As a long time Devil Rays follower, it was a touch of happiness when Sternberg finally took over as owner from Vince "Do You know who I am" Naimoli. It was the Sternberg ownership group that was taking control. However, for those taking notice, the Sternberg family remains in New York. He made his money through investments. The kind that you buy things that are undervalued and sell them for a profit. He has the wonder twins who are baseball outsiders running the team. Basically, its the wiz kid premise that you can take a few smart people from Wall Street and add a baseball adviser (in Gerry Hunsicker), and rebuild the organization that has a tarnished image.
But, sometimes you have to remind the people who cover this for a living what is the plan here. Like the NY Daily News columnist Bill Madden who tried to sweep this blurb in today in his column:
Despite all the good will to the Tampa Bay community generated by Stuart Sternberg when he took over as Devil Rays owner from Vince Naimoli, it looks to be business as usual with MLB's perennially moribund franchise. The D-Ray payroll, which Sternberg promised to incrementally increase to a respectable (make that competitive) $75 million-$80 million in four years, instead has gone down for this coming year - to $24 million.

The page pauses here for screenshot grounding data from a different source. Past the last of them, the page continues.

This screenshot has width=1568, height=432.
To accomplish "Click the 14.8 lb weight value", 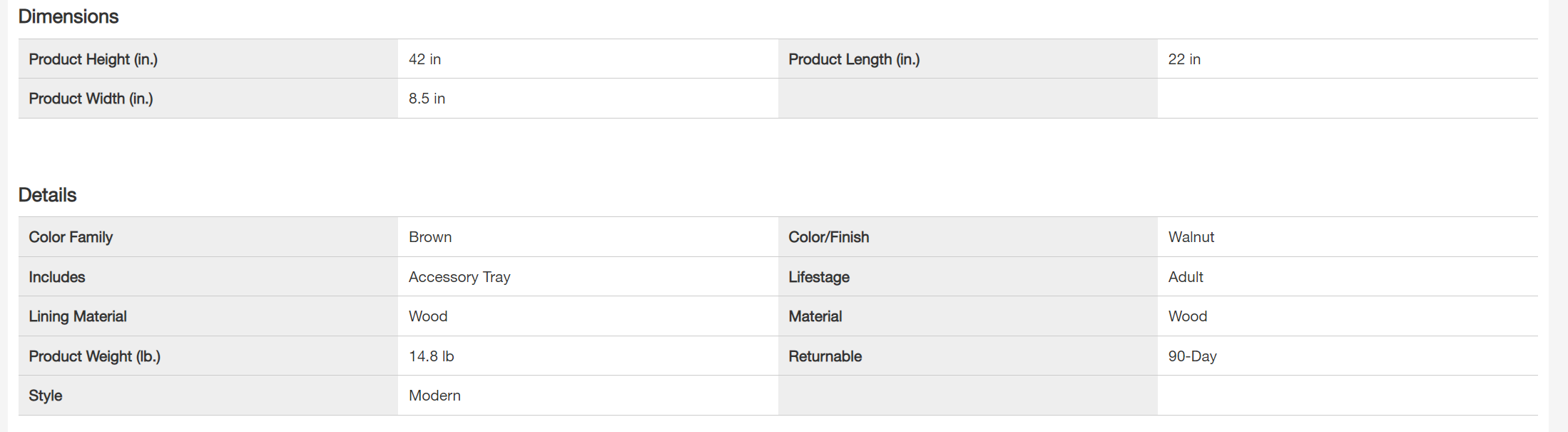I will [x=431, y=356].
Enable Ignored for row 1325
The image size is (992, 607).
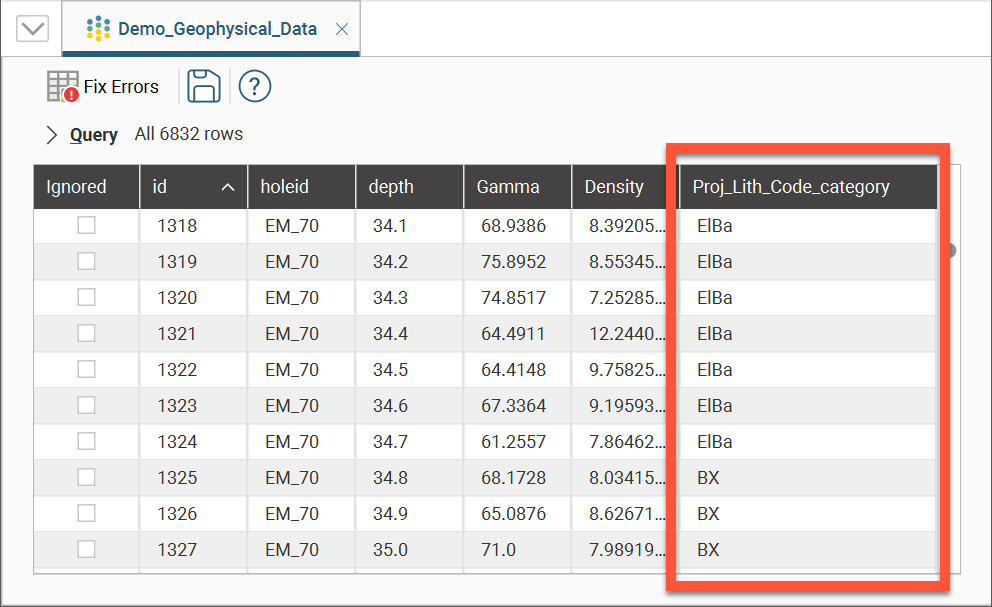click(x=87, y=478)
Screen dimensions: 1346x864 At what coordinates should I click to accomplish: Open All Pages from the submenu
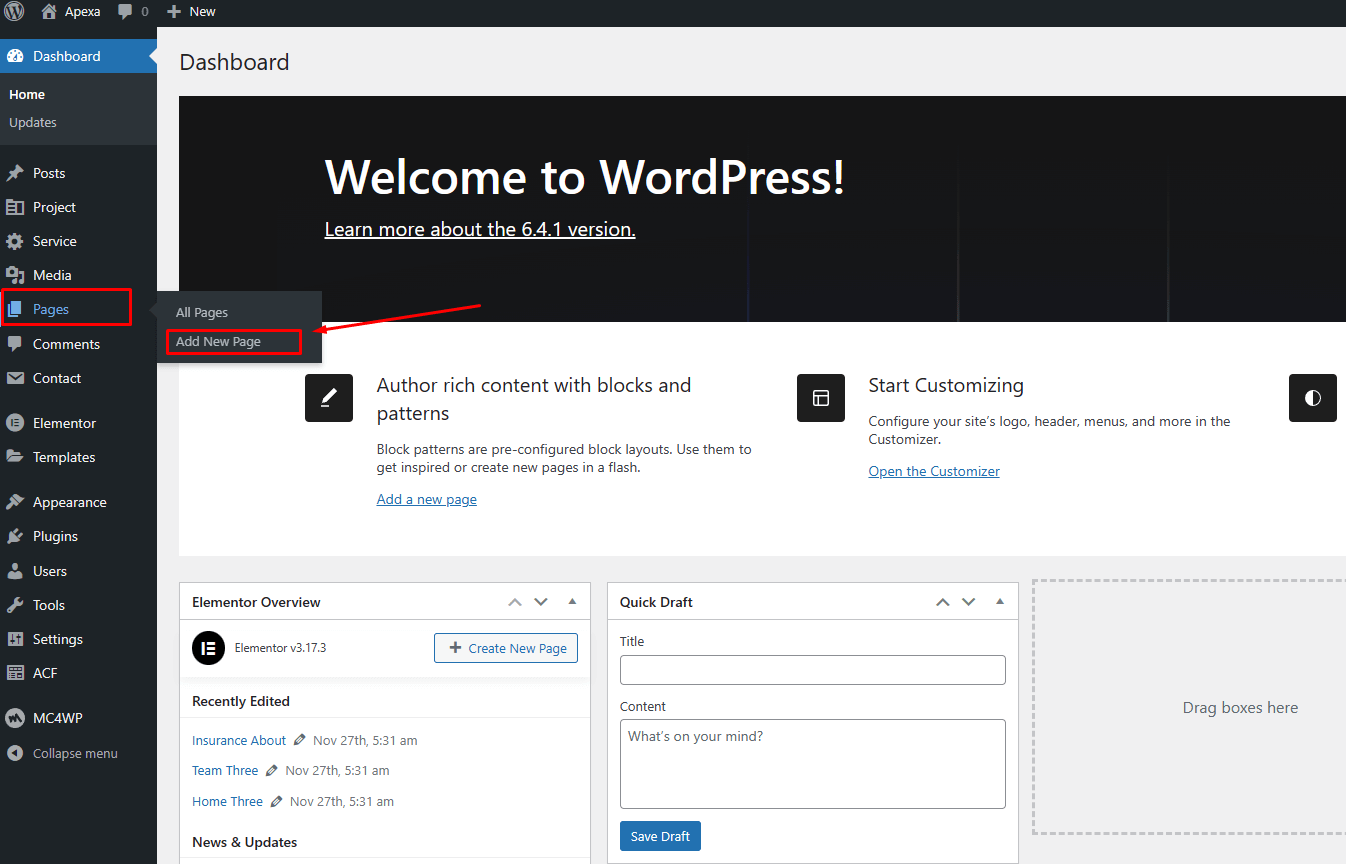pos(202,313)
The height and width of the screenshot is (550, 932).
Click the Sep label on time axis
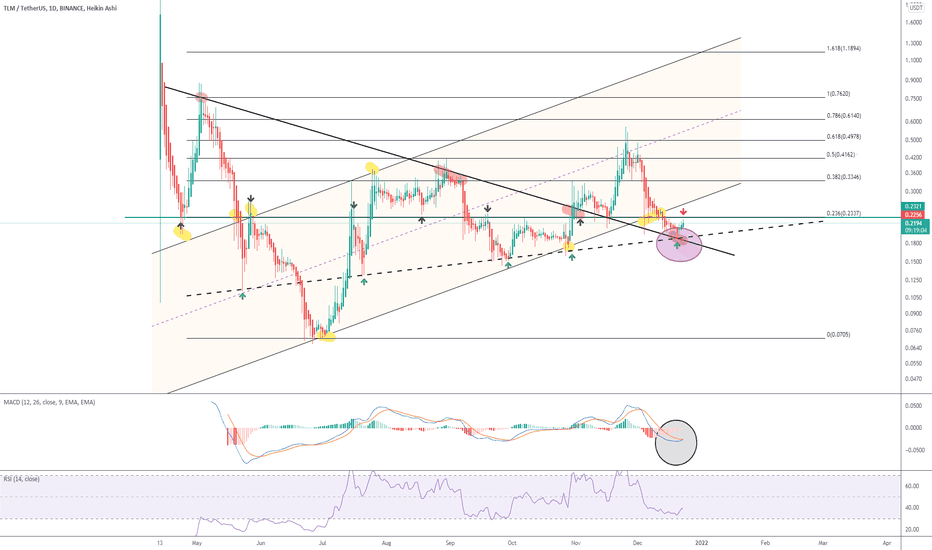[450, 543]
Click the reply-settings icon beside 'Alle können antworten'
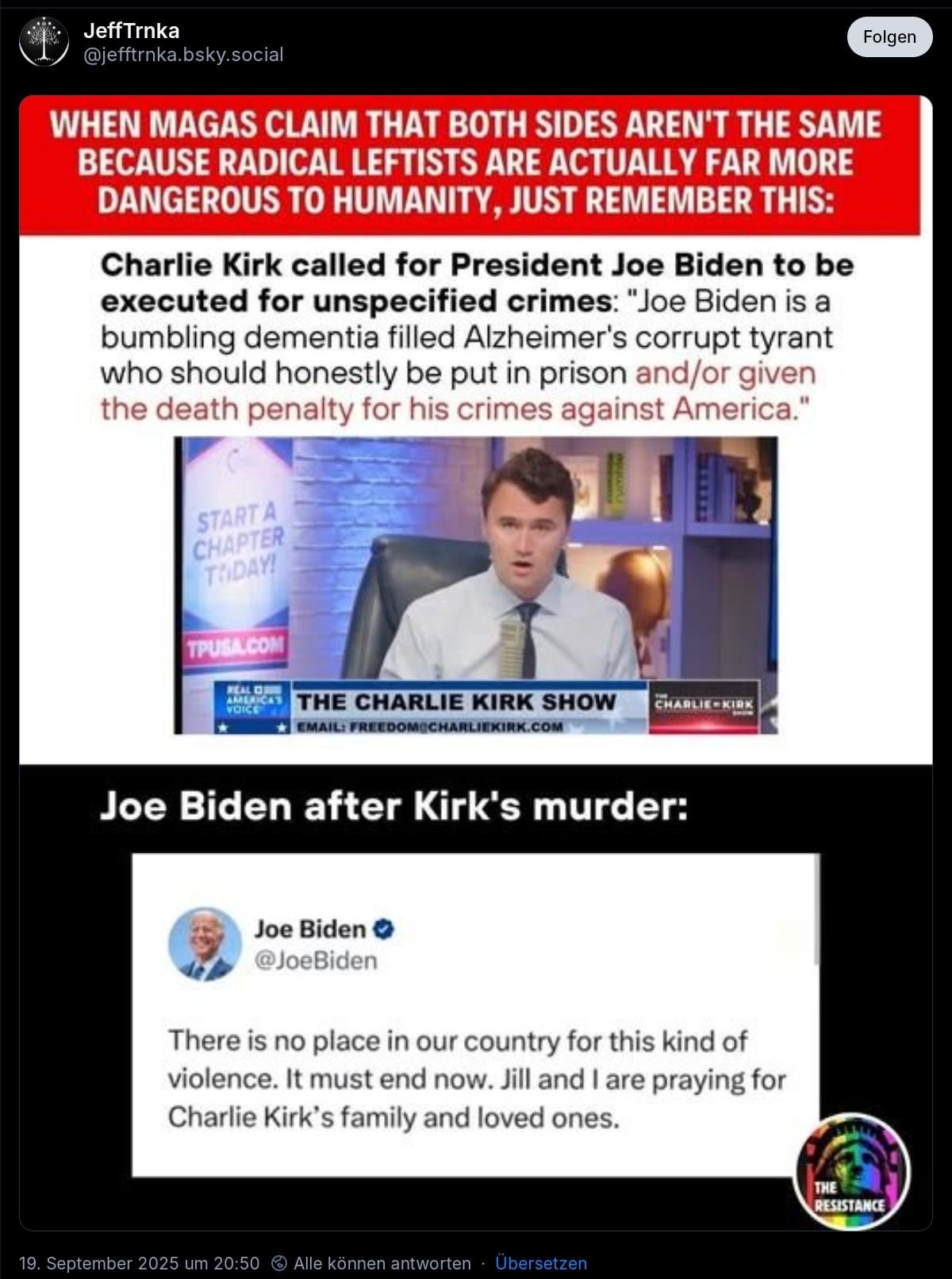The width and height of the screenshot is (952, 1279). pos(278,1262)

Now, one thing he left out is that a player and the organization have to mutually agree to a contract that benefits both parties. Given what we have seen organization like the Blue Jays spend unwisely the past year, does spending money guarantee success? Given the quality pitchers that has come available on the free market that could help this team, do you really see Barry Zito signing on to become part of the Devil Rays who are a work in progress? It remains to be seen once the franchise is further along in there plan, what free agents this franchise will attract. But, in year one the wonder twins did a good job in collecting talent for players that they were not going to keep around. In doing so, contracts like Toby Hall's and Aubrey Huff's and several others came off the books and reducing the payroll to a figure we see today. So, I have no problem with how the Rays have spent this off-season. Give this group a chance for their plan to get further along. When the time is right, I'll accept the criticism. Like next year at this time, is more appropriate. You'd think a local voice would get this.